What makes a “smart city” and what makes for smart city planning aren’t always the same thing. Just ask Ted Lehr.
“I’ve sat in rooms with a bunch of affluent professionals talking about the importance of increasing bike ridership, the greenness of our trails, and reducing the carbon footprint,” Lehr, a data architect with the city of Austin, told Digital Trends. Put another group of people in a room, he noted, and they’ll say their biggest problems are finding a third job or figuring out how to take their children to the doctor without getting fired.
“Those are the folks that we need to talk about when we talk about smartness,” he said. “And if we’re not, we’re just ignoring them in the way we’ve just been ignoring folks like this forever.”
Cities across the globe are installing technology to gather data in the hopes of saving money, becoming cleaner, reducing traffic, and improving urban life. In Digital Trends’ Smart Cities series, we’ll examine how smart cities deal with everything from energy management, to disaster preparedness, to public safety, and what it all means for you.
The Department of Transportation’s Smart City Challenge spurred a lot of cities to kick off or refine blueprints for becoming more connected, both in terms of technology and mobility. Austin started with a plan to make it easier to access busy and gentrifying areas — a move that’s often the first priority for many cities, but often easier said than done.

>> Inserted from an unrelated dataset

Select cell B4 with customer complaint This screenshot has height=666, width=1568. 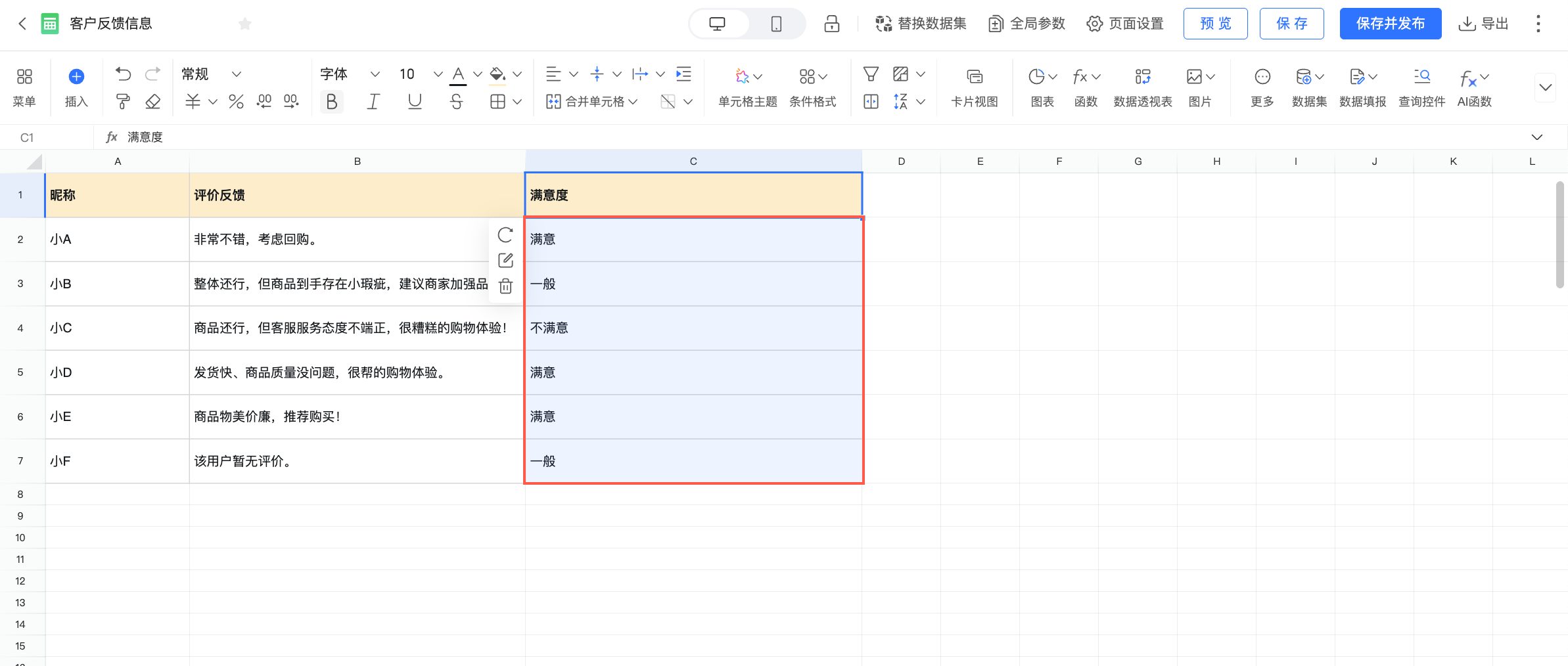(357, 328)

Austin is among the most economically segregated cities in the U.S., according to “Segregated City,” a 2015 report from the University of Toronto’s Martin Prosperity Institute. “It’s easy to put new sensors and all this crazy stuff in places that are well wired and affluent and where people are receptive to the technology,” Lehr said. “You’re not really solving a problem; you’re making a cushy life cushier.” Instead, the city decided to take a step back and see where technology and other investments could make the biggest impact.
Granted
Austin lost out to Columbus, Ohio, for the DOT challenge, but it was one of the winners of the Smart Cities Council Readiness Challenge Grant. It’s also hoping to work with several universities throughout Texas as part of a National Science Foundation 5G research grant to explore new technology for healthcare, public safety, and others.
The grant will focus on using “new technologies to meet old challenges of mobility and affordability,” Mayor Steve Adler said in a statement, and put the city “that much closer to creating a comprehensive and inclusive strategy to use technology in a way that benefits communities that are usually left behind.”
Take infrastructure for example, something that’s crucial to any well-functioning city — and that extends to wireless networks, too. That’s especially true as more Internet of Things devices connect to them. “And as important as these connected devices are, they’re just meaningless gadgets without connectivity,” Chelsea Collier, editor of Smart Cities Connect, told Austin Business Journal. “High-speed connectivity is literally the lifeblood of our current economy and will drive future innovation.” For Austin, it’s important that the network be equally strong throughout the city, not just in the areas closest to the university.
At a recent smart city readiness workshop, some of the suggestions participants had included putting up kiosks in a variety of neighborhoods to get ideas and feedback from people with different backgrounds. Others wanted to use data to connect residents with affordable housing.
In another attempt to gather feedback, the city council made the Smart City Strategic Roadmap available online so staff members could respond to comments about the six priorities it focuses on: affordability, safety, mobility, health, culture, and government works. Anyone can look at the spreadsheet mapping the city’s 81 projects geared at making Austin smarter, tracking the progress each one has made.
The human touch
In addition to soliciting feedback in person and online, some solutions came from data provided by the housing department or energy department. (Austin also has ambitious goals, such as becoming carbon-neutral by 2050.) “The uptake of energy efficiency in one neighborhood, say a poor community, is different from the uptake you’re going to get in a wealthy community, so they have different programs and ways of figuring it out. It’s very data driven,” said Lehr. But relying solely on data without what he calls the “human touch” can lead to disproportionately focusing on wealthy communities. Mimicking Boston’s program for reporting potholes — using smartphones’ sensors to detect when someone’s driven over one — would likely concentrate repairs in areas where affluent drivers have not only a phone but data plans, said Kerry O’Connor, Austin’s Chief Innovation Officer.
Relying solely on data without the “human touch” can lead to problems.
When it comes to the city’s data, the human touch matters in terms of privacy as well. Consider how researchers at the University of Texas used data in 2007 that was released as part of the $1 million Netflix Prize. The streaming company hoped the info would spur people to improve its movie recommendations; instead, graduate student Arvind Narayanan and professor Vitaly Shmatikov found they could identify anonymized users by comparing reviews they published on IMDb. While all that may reveal about you is your love of ‘90s teen flicks, it could also indicate your religion, for example.
Lehr sees it as “an illustration of the problem cities face in putting open data out. Current privacy laws “are based on ideas from the 1950s, ‘60s, ‘40s, ‘70s of what people can do, the slowness, the lack of technology,” he said. Whether to make data accessible isn’t simply a yes or no question, he said, but may first require some additional protection to ensure privacy and security.